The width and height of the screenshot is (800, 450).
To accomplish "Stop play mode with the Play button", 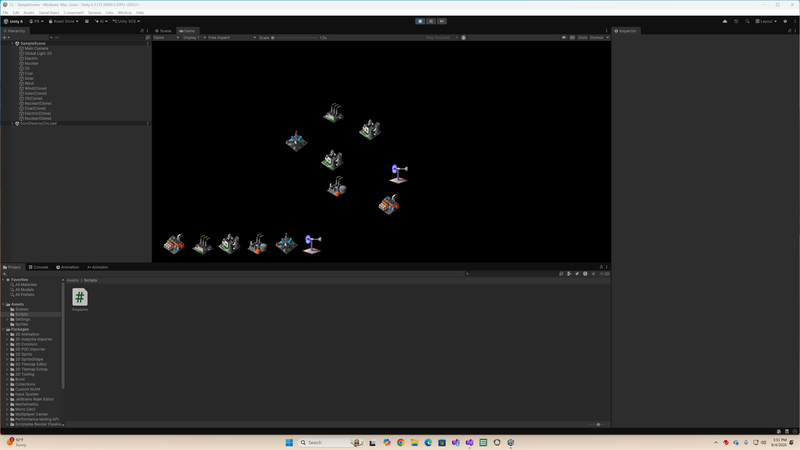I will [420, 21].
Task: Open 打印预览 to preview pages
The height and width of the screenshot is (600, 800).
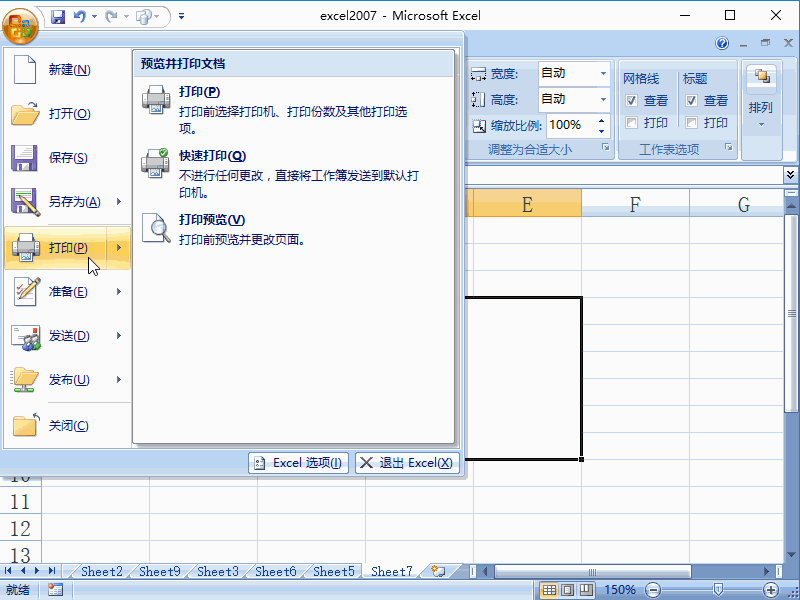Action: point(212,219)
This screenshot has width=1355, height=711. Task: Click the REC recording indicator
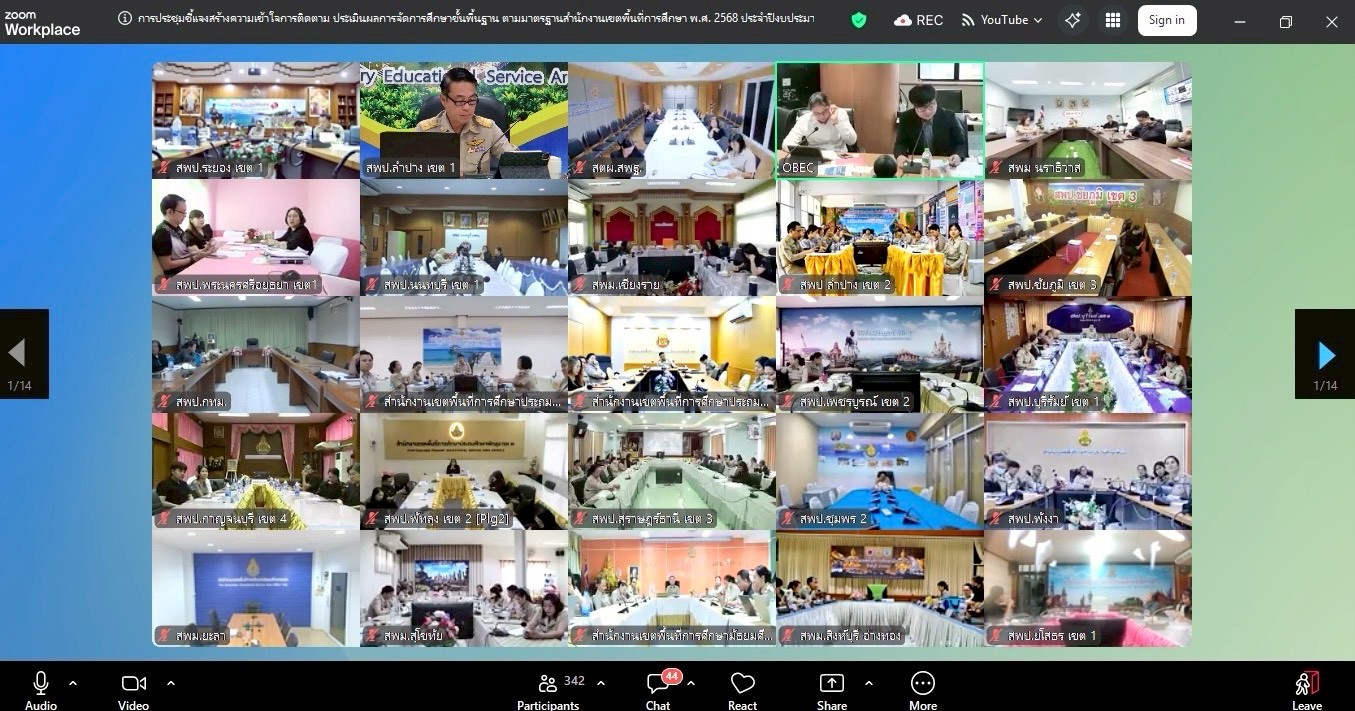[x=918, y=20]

·····

**INSTRUCTIONS TO FOLLOW**:
Beginning with the line that contains "The height and", reproduce every line through the end of the records above exactly, leaving pictures out.

**WRITTEN ANSWER**:
The height and width of the screenshot is (600, 800).
Action: point(212,219)
This screenshot has width=1355, height=711. Task: Click the REC recording indicator
[x=918, y=20]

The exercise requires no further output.